They climbed the low hill behind the house, pushing through the short, stubbly grass and almost tripping over a ragged and wild-looking sheep that went baaing down the hill away from them. From the top they had a clear view of the curving bay that swept away from them on both sides, and the vast, slate-gray ocean. A long roller came in, breaking up on the beach, then hissing away again through the pebbles. A grim-looking island with cliff sides that fell straight to the foaming ocean stood in the middle of the bay, and farther off, just a dark blur on the horizon, was another, lower island.

“Pan right around in a circle, 360 degrees, so we can Study it later. Zoom in for a close-up on that island.”

“What about going inland a bit, take a look at the land there?” Gino asked, squinting through the viewfinder.

“Later, if there’s time. But this is going to be a sea picture and with all this free ocean I want to use it.”

“Along the shore then, we should see what’s behind the point there.”

“That’s all right—but don’t go alone. Take Tex or Dallas with you so you stay out of trouble. Don’t get more than a fifteen-minute walk away, so we can find you when we have to leave.” Barney glanced along the shore and noticed the rowboat; he took Gino’s arm and pointed. “There’s an idea. Get Lyn to translate and have a couple of the locals row you offshore a bit. Give me some shots of the way this place looks coming in from the sea…”

“Hey,” Tex said, pulling himself over the brow of the hill, “they want you down at the shack, Barney. Pow-wow of some kind.”

“Just in time, Tex. Stay with Gino here and keep an eye on him.”

“I’ll stick to him like glue. ‘Va buona, eh cumpa’?”

Gino shot him a dark, suspicious look. “Vui sareste italiano?

Tex laughed. “Me? No, I’m Americano, but I got ginzo relatives all around the Bay of Naples.”

“Di Napoli! so’ napoletano pur’io!” Gino shouted happily.
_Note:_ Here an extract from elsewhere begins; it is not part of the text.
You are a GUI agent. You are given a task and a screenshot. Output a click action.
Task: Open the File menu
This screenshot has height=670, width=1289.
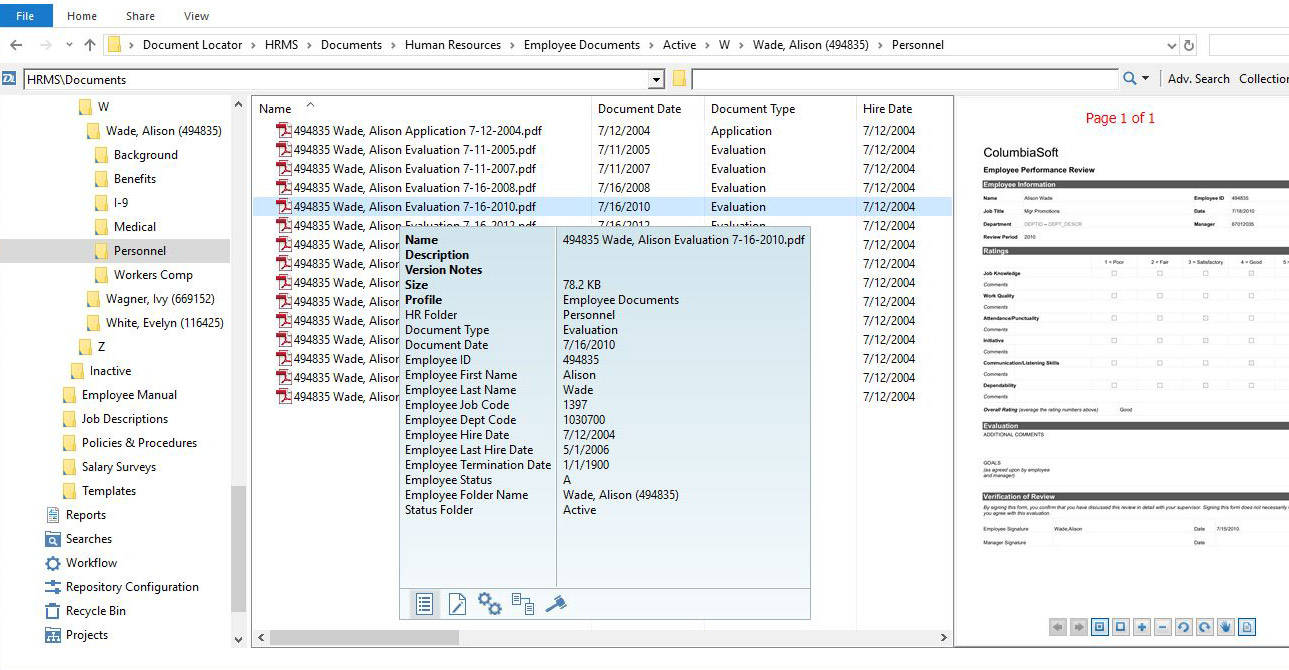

Barney left them enthusiastically pumping hands and discovering mutual relations, and went down to the house. Dallas was sitting on the tailgate of the truck smoking a cigarette held in his cupped hand. “The rest of them are inside,” he said, “and I’m keeping an eye on the shop to make sure we got transportation home. Lyn said to send you in when you come.”

Barney looked at the low door of the house with complete lack of enthusiasm. It stood partly open and more smoke appeared to be coming from it than was coming out of the chimney. “See that you do watch it,” he said. “I can think of a lot more attractive spots to be shipwrecked.”

“The same idea had occurred to me,” Dallas said quietly and lifted his other hand to show the automatic pistol he was holding. “Ten shots. I never miss.”

Pushing the door wide, Barney stooped and entered the house. The smoke from the smouldering fire was thick around his head, and he was almost grateful, since it served to mask some of the other odors that hung richly in the air. He recognized old fish, tar, locker-room lilac, plus others that he did not want to recognize. For the moment he was almost blind, coming in out of the sun, since the only light here came through the door and some openings that had apparently been kicked in the wall.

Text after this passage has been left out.